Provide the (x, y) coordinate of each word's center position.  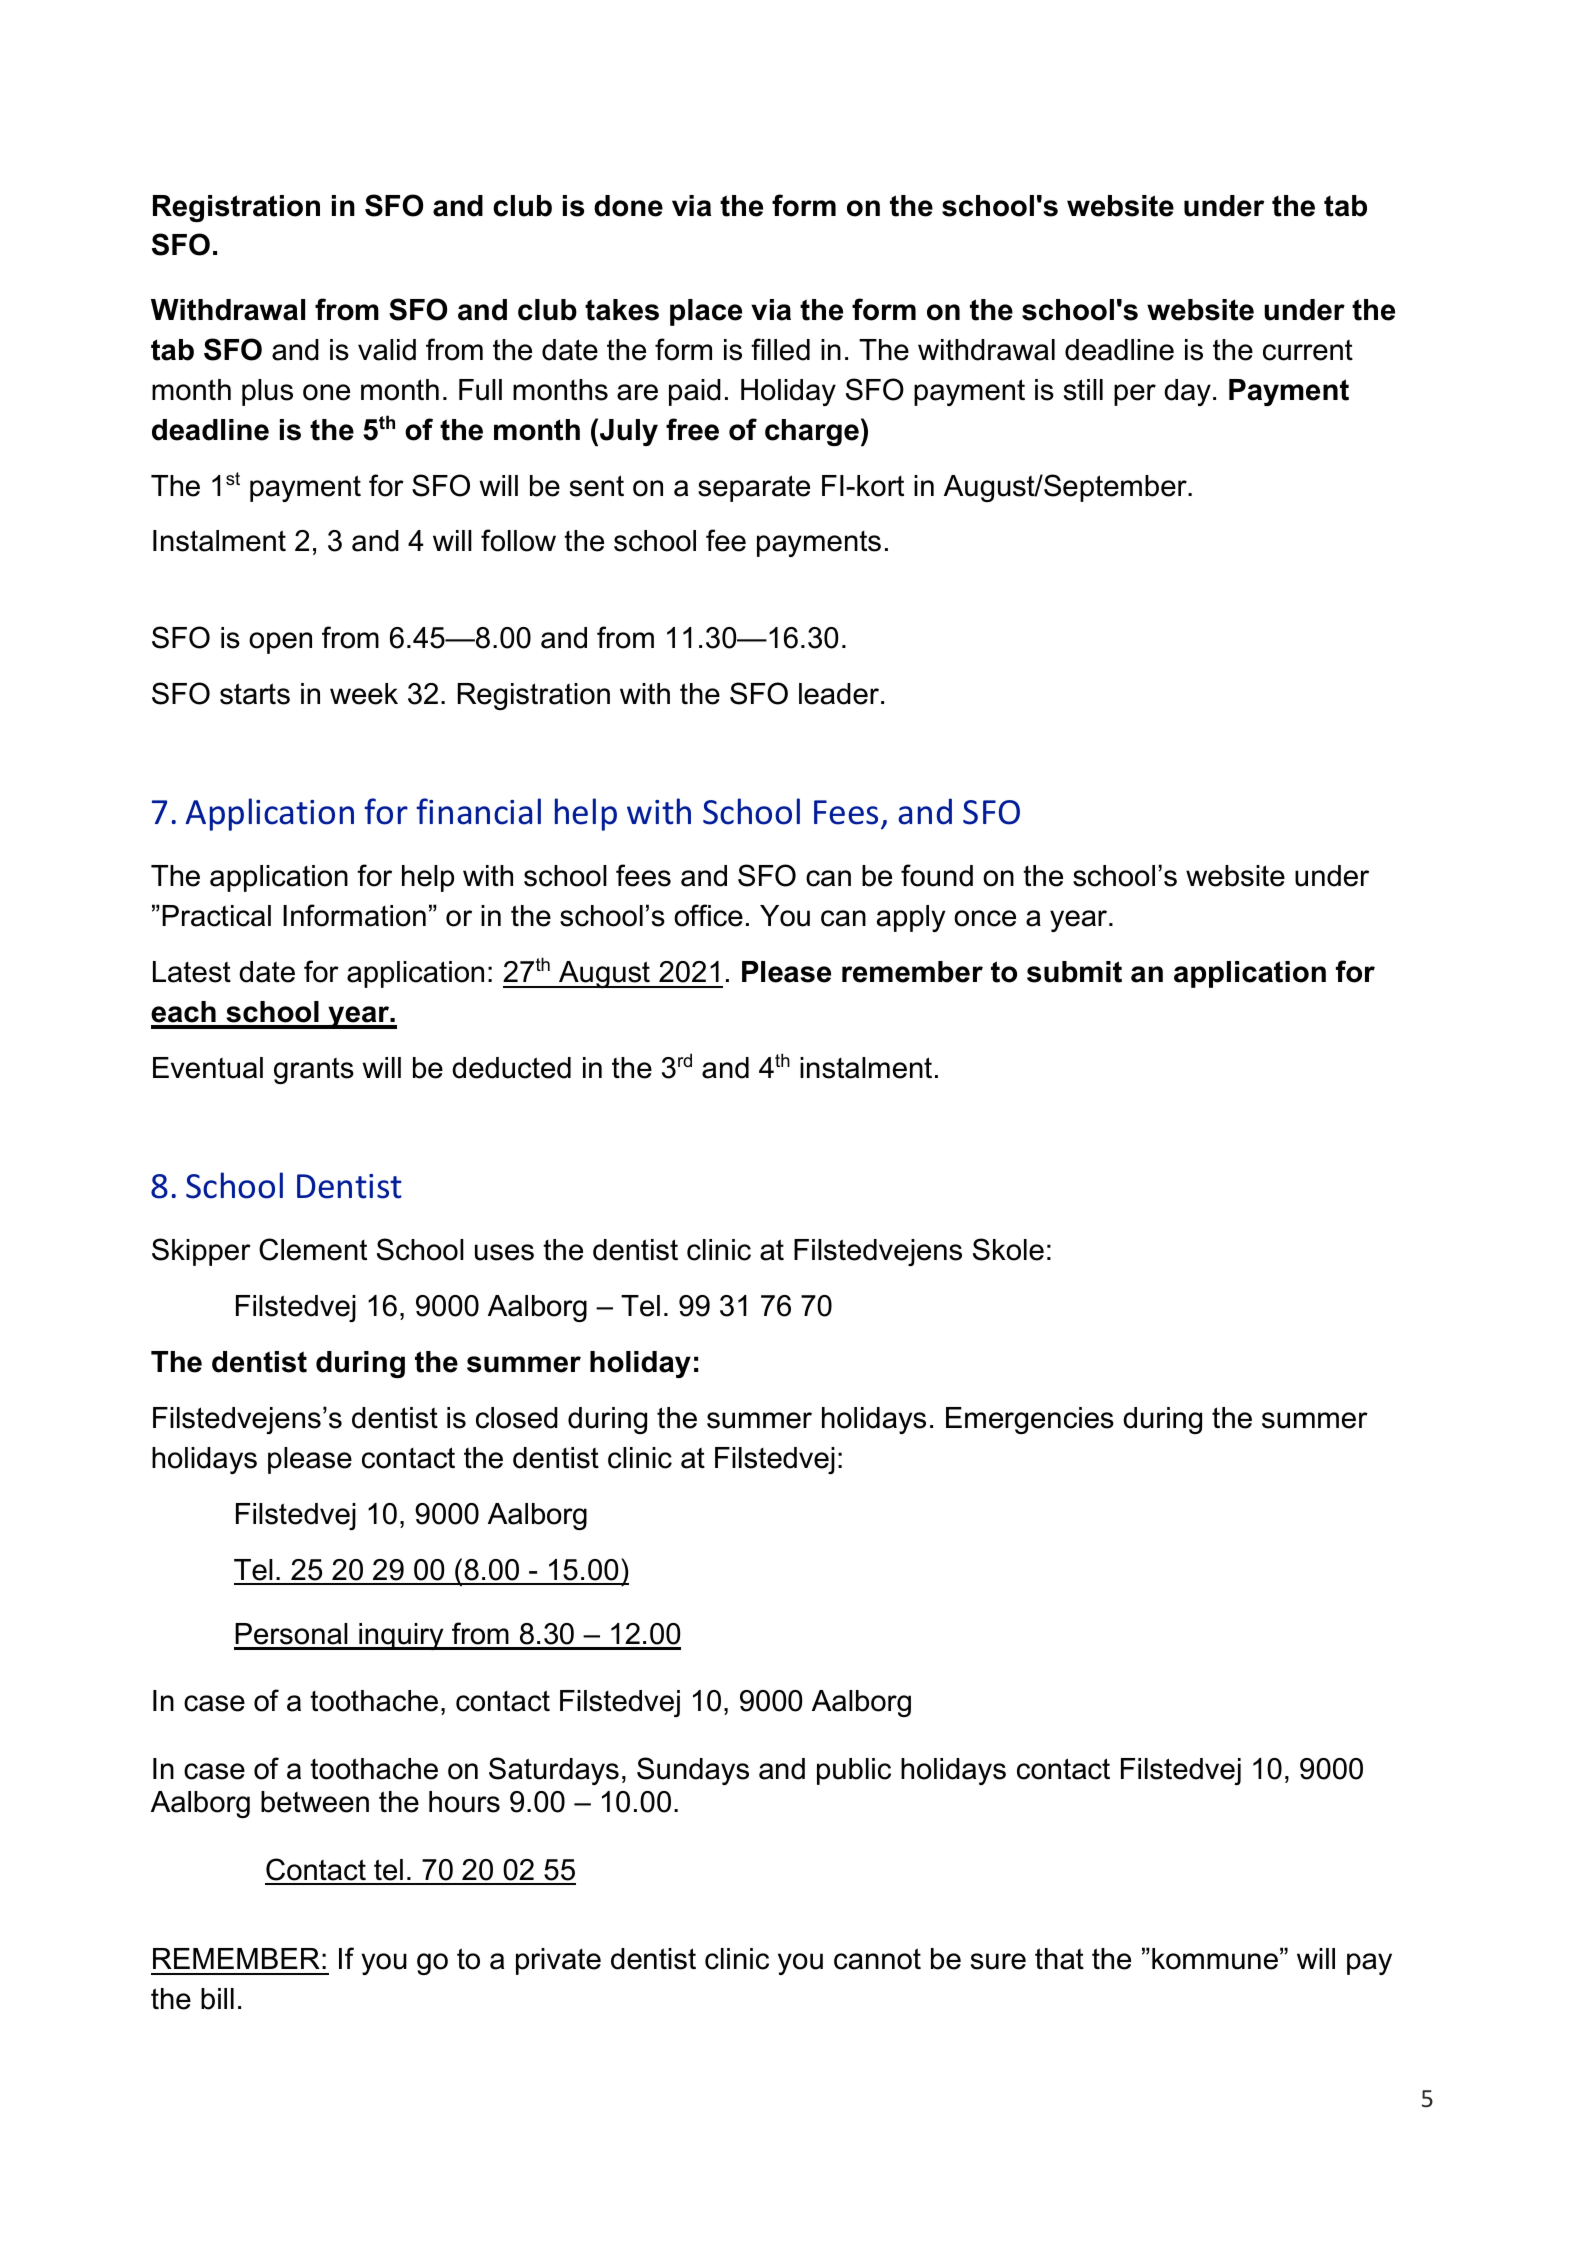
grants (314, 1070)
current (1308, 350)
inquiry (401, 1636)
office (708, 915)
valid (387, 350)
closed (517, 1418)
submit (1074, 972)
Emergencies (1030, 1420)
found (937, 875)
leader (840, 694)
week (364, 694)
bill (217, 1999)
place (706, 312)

* * *

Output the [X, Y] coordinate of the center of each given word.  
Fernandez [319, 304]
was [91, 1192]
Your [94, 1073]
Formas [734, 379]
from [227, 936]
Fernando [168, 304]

> [Prompt]: Convert everything from the line containing "Provide the (x, y)" down to the line containing "place (706, 312)" into a Markdown table with the columns No. and Line, numbering each line and skipping any blank lines. Leave the pictures out of the table.

> [Response]:
| No. | Line |
|---|---|
| 1 | Provide the (x, y) coordinate of each word's center position.   |
| 2 | grants (314, 1070) |
| 3 | current (1308, 350) |
| 4 | inquiry (401, 1636) |
| 5 | office (708, 915) |
| 6 | valid (387, 350) |
| 7 | closed (517, 1418) |
| 8 | submit (1074, 972) |
| 9 | Emergencies (1030, 1420) |
| 10 | found (937, 875) |
| 11 | leader (840, 694) |
| 12 | week (364, 694) |
| 13 | bill (217, 1999) |
| 14 | place (706, 312) |